The breathtaking part of the book is Pelle's art. At it's core, it's slightly cartoony and simple, with the main human, in particular, looking more like a comic strip character than a photorealistic book that Jean Van Hamme might have written. But the detail present on every page is awe-inspiring. Much of it is done in the coloring, which looks like a mixture of paints and colored pencils. It's probably all done in Photoshop, for all I know, but that's what the final look is. Rather than blocks of colors and gradients for special effects, Pelle gives it added texture on top of technically detailed art. This book is filled with spaceships and land cruisers that aren't lacking for seams, spare parts, and gee-gaws. His sense of scale is enormous. These are large-scale missions onto other planets, so the scale should be huge.

Thankfully, the book maintains a larger size. The 48 page album clocks in at 8.5 x 11 inches in size, compared to what "Largo Winch" is shrunken down to today, a mere 7 x 10 inches. It sounds like a minor difference, but it's enormous when compared side by side. Doing the math, it's 92 square inches per page for "Orbital" versus 70 on "Largo Winch." That's big. The original is closer to 12 x 9 inches, or 108 square inches. it's big. I'm jealous.

The overall palette is relentlessly dark in this first volume. There's lots of night scenes, spaceship scenes, and ship hangars. These are not bright pleasant places, so the palette fits. The book is printed on nice flat white paperstock. I have to think the paper eats up some of the ink. I wonder if a smoother, glossier stock would show the art and colors a bit more? Or if that would destroy the effect? I wish I knew. It's not hard to read, so it's not a problem. It's just that after 40 pages of it, you'll want to step out into the sun.

The problem with the book is that it's a little too static. Things happen in the book and there are a couple of brief action pages, but there's also a lot of new characters standing around and talking things through. The expository dialogue is an evil necessity in a first volume of a book with as much back story as "Orbital" has, but it tends to stall the book's momentum out a lot. And then, just when there's a big dramatic action scene coming -- that's the cliffhanger. Like "Largo Winch," Cinebook is breaking these books into parts. Each pair of volumes comprises one story. The break point in this case works against the book. Hopefully, we have enough of the backstory now that things will start moving more dramatically in the second half. That'll also help us understand the characters' motivations more, and get a better feel for each of them. Right now, it all seems very on-the-surface.

"Orbital" is worth it for the visual splendor, alone. At the larger page size, it shows itself off nicely. I liked it so much that I automatically ordered the second volume on Amazon and will be read it this week. The cover price for this series is $11.95. The next three volumes jump up to $12.95, but also contain an extra eight pages to help offset that cost. You can see the merest hint of what the book looks like if you check out the preview for the digital edition. That preview doesn't take you into space on the adventures, but it's still a nice start to get an idea.

◆ Supplied information ◆

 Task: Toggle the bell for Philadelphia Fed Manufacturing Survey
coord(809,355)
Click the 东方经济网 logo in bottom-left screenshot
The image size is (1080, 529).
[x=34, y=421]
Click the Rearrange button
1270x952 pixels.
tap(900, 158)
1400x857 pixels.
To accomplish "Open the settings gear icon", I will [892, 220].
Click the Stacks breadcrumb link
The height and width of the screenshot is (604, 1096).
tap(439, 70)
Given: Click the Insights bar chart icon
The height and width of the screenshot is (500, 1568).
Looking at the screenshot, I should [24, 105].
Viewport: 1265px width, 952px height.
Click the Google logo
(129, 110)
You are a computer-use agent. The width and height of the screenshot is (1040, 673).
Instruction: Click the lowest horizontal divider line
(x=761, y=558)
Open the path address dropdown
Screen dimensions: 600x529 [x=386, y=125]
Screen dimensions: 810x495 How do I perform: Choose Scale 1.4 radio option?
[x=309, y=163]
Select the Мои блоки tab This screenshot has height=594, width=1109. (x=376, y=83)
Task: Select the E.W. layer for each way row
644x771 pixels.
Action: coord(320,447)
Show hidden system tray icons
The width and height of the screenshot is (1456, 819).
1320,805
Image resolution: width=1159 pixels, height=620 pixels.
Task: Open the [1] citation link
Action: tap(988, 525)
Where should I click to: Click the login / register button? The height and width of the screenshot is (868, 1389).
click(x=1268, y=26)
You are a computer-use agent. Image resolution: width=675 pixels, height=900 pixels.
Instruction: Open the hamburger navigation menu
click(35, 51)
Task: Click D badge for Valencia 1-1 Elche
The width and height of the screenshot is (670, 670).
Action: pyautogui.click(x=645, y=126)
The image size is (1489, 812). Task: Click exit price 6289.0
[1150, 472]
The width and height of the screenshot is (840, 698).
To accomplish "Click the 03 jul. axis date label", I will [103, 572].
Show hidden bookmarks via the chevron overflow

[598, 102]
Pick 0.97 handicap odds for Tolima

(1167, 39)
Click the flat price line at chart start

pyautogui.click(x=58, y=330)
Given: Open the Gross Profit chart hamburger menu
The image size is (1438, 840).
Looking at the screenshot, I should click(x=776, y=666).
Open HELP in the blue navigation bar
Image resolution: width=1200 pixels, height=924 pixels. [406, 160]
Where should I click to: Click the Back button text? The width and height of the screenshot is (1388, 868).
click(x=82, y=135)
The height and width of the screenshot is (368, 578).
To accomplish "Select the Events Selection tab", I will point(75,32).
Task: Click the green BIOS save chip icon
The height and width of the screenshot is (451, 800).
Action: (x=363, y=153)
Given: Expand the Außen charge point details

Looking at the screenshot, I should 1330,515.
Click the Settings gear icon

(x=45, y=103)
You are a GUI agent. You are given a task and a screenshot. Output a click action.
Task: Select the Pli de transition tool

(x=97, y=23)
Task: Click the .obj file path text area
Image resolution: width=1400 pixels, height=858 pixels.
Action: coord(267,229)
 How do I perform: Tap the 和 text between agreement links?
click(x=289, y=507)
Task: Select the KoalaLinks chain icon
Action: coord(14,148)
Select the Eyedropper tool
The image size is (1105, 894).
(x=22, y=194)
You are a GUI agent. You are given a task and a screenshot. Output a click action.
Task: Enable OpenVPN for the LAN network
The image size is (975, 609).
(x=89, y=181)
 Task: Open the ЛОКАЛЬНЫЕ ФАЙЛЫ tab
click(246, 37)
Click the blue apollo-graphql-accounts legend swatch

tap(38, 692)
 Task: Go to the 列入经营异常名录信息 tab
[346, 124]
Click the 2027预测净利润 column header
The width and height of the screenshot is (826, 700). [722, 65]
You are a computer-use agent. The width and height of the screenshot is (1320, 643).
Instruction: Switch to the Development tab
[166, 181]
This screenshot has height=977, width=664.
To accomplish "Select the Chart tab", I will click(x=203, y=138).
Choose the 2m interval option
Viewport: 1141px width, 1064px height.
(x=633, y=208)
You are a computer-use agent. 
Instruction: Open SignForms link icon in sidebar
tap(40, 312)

◆ Your objective ◆
Revise the Orbital review between "The problem with" and "seems very on-the-surface.", inclusive, replacing "static" with "slow-moving". The records are separate material, apart from the Orbital review.

◆ Exercise result ◆
The problem with the book is that it's a little too slow-moving. Things happen in the book and there are a couple of brief action pages, but there's also a lot of new characters standing around and talking things through. The expository dialogue is an evil necessity in a first volume of a book with as much back story as "Orbital" has, but it tends to stall the book's momentum out a lot. And then, just when there's a big dramatic action scene coming -- that's the cliffhanger. Like "Largo Winch," Cinebook is breaking these books into parts. Each pair of volumes comprises one story. The break point in this case works against the book. Hopefully, we have enough of the backstory now that things will start moving more dramatically in the second half. That'll also help us understand the characters' motivations more, and get a better feel for each of them. Right now, it all seems very on-the-surface.